Since the 1980s, talk radio has emerged as a major force in broadcasting. Talk radio is a radio format in which the host combines interviews with political commentary. As a result, many talk radio shows are very partisan. Conservatives have had a strong influence on American talk radio through programs hosted by influential commentators, such as Rush Limbaugh and Sean Hannity.


The internet is slowly changing the news media as Americans rely more on online news sources than on traditional print and broadcast media. Americans are exploring the sites of more traditional media outlets, such as NBC and CNN, but are also turning to unique online news sources such as weblogs. Websites can provide text, audio and video information, all of the ways traditional media is transmitted. The web also allows for a more interactive approach by allowing people to personalize the news they receive through personalized web portals, news groups, podcasts and RSS feeds.

Blogs – known colloquially as Blogs – have become very influential since the early twenty-first century. Leading bloggers write their opinions on a variety of issues, and thousands of people respond on message boards. While many blogs are deeply partisan and inaccurate, some have been instrumental in spreading big stories.

Media Functions

The media have enormous power in American democracy because nearly all Americans get their news from the media rather than from other people or other sources. Media coverage shapes how Americans view the world and what they perceive to be important. Voters and politicians alike must pay attention to the media. In the American political system, the media perform a number of important functions in the democratic process. The media report news, serve as intermediaries between the government and the people, help determine which issues should be discussed, and get people actively involved in society and politics.

Reporting News

Perhaps the most important role of the media in politics is reporting the news. As mentioned above, most of the people have to trust the media to provide them with information. Democracy requires citizens to be informed because they must be able to make educated voice choices.
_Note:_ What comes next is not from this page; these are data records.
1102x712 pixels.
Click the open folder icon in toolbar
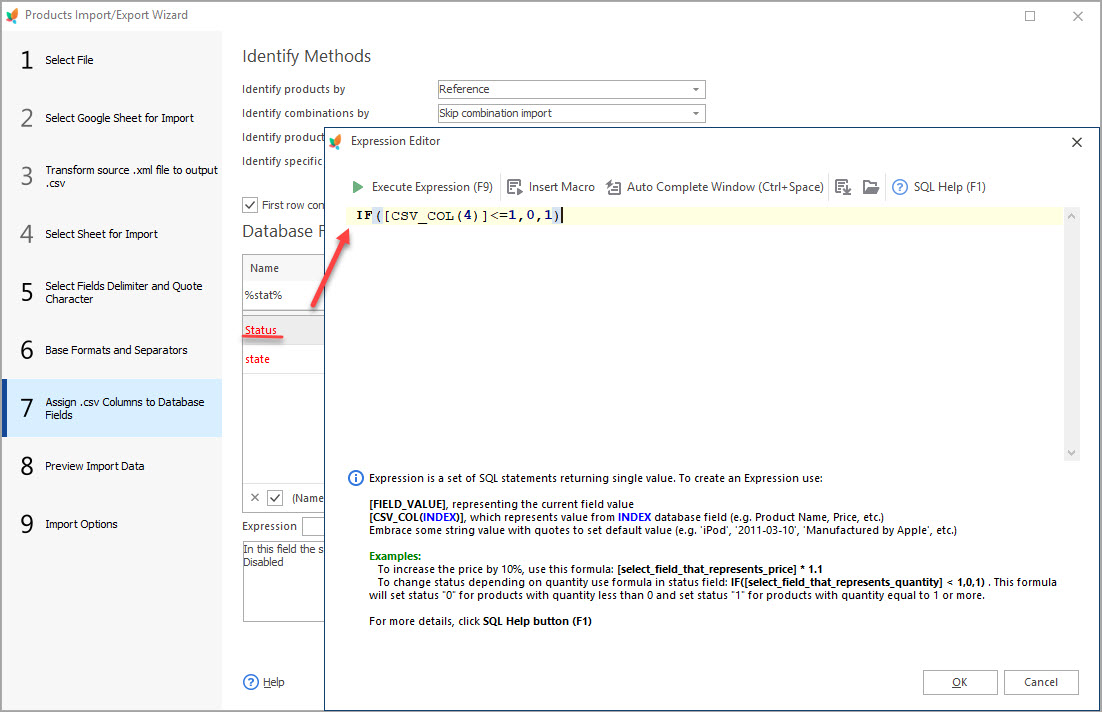click(871, 187)
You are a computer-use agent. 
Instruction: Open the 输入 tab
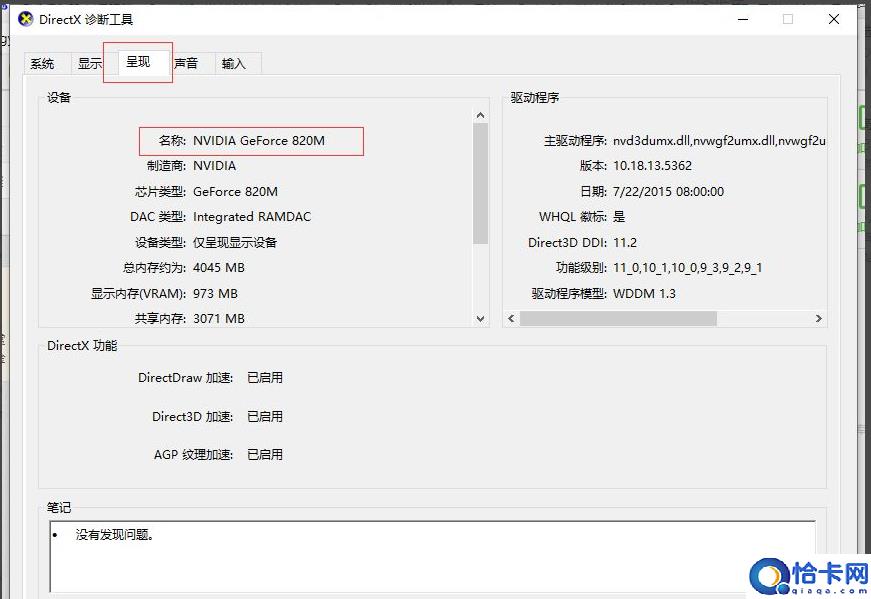pyautogui.click(x=235, y=62)
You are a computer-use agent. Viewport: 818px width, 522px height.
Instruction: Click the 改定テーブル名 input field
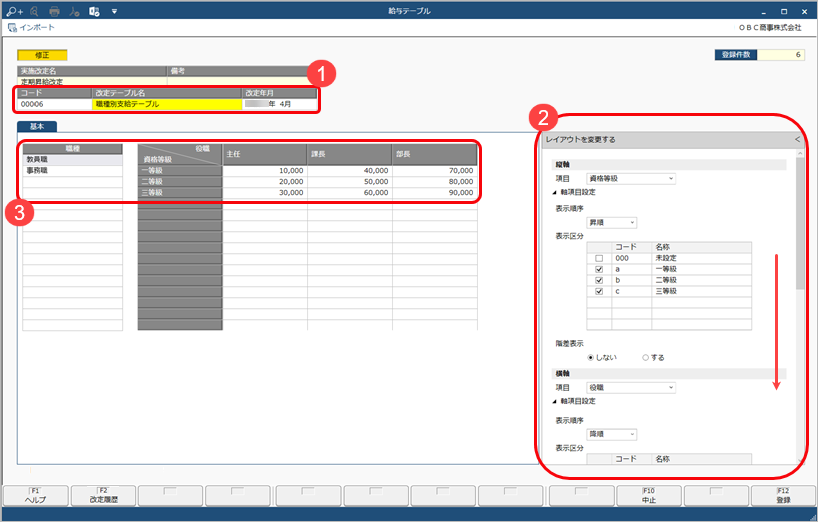click(166, 104)
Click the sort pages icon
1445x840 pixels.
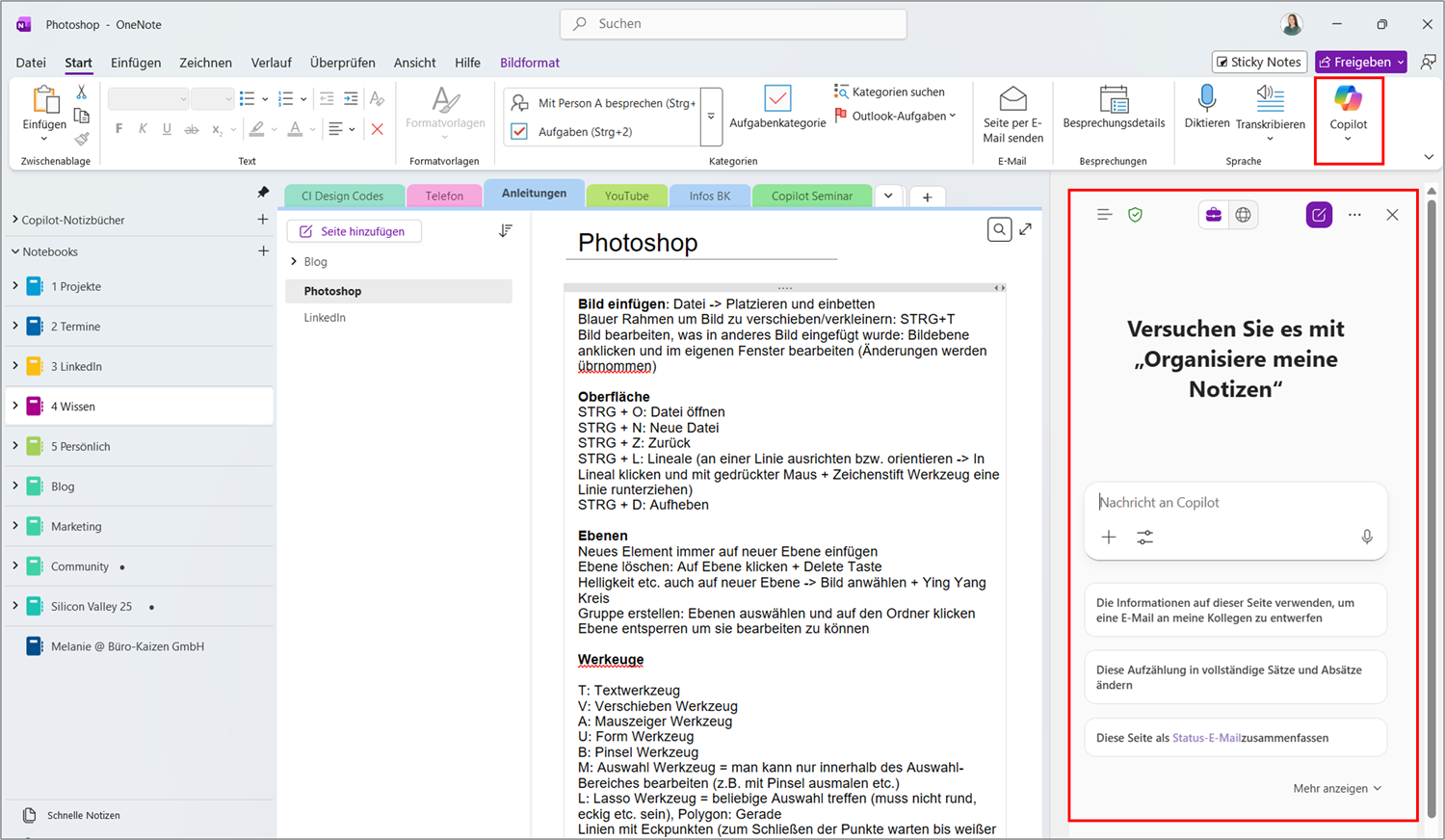(x=506, y=231)
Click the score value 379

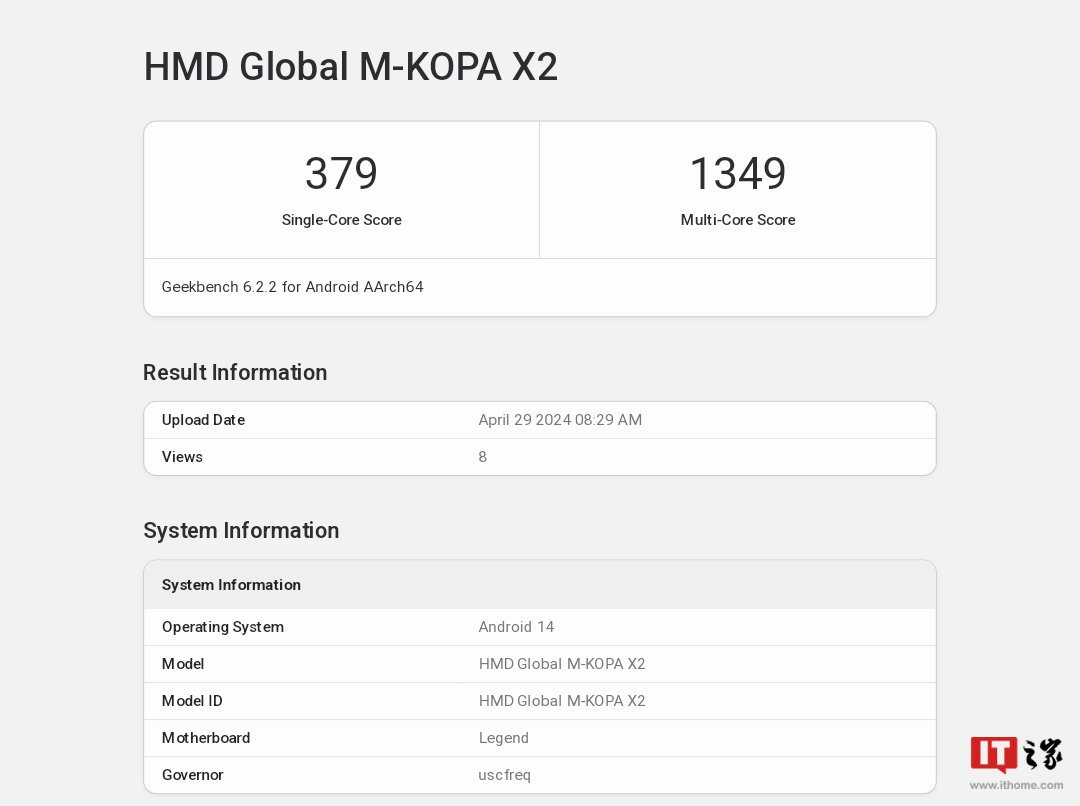point(342,174)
In recent times, politicians have often complained of bias in the media, usually a liberal bias towards the views of conservative politicians. They complain that the media’s ability to decide which stories to report often reflects their bias. While this is true to some extent, most newspapers and television news stations report the same news more objectively. Bias is often limited to media outlet comments and opinion pages.

Reporting Type

For much of American history (up to the early 20th century), most of the news media had a clear and open bias. Many newspapers, for example, are only the votes of political parties. This type of journalism is called Partisan Journalism. Other newspapers practice Yellow Journalism, reporting shocking and disgusting stories to attract readers and sell more newspapers. Objective reporting (also called descriptive reporting) did not appear until the early twentieth century. Newspaper publishers such as Adolph Ochs of the  New York Times champion objective journalism and praise journalists for simply reporting facts. Although most journalists today still practice objective journalism, more and more are starting to analyze and interpret the material they present, a practice known as Interpretive Reporting.

Yellow Journalism

The media have influenced politics throughout American history. The most prominent – and well-known – example is the role of the newspaper William Randolph Hearst in starting the Spanish-American War in 1898. According to legend, the Hearst newspaper contained many stories chronicling the atrocities of the Spanish colonial administration. When the American battleship Maine mysteriously exploded, Hearst took advantage of the moment, alleging that the Spanish had destroyed the ship. War soon followed. Some media moguls have this direct influence, but with the consolidation of the media, some worry that the media have too much power.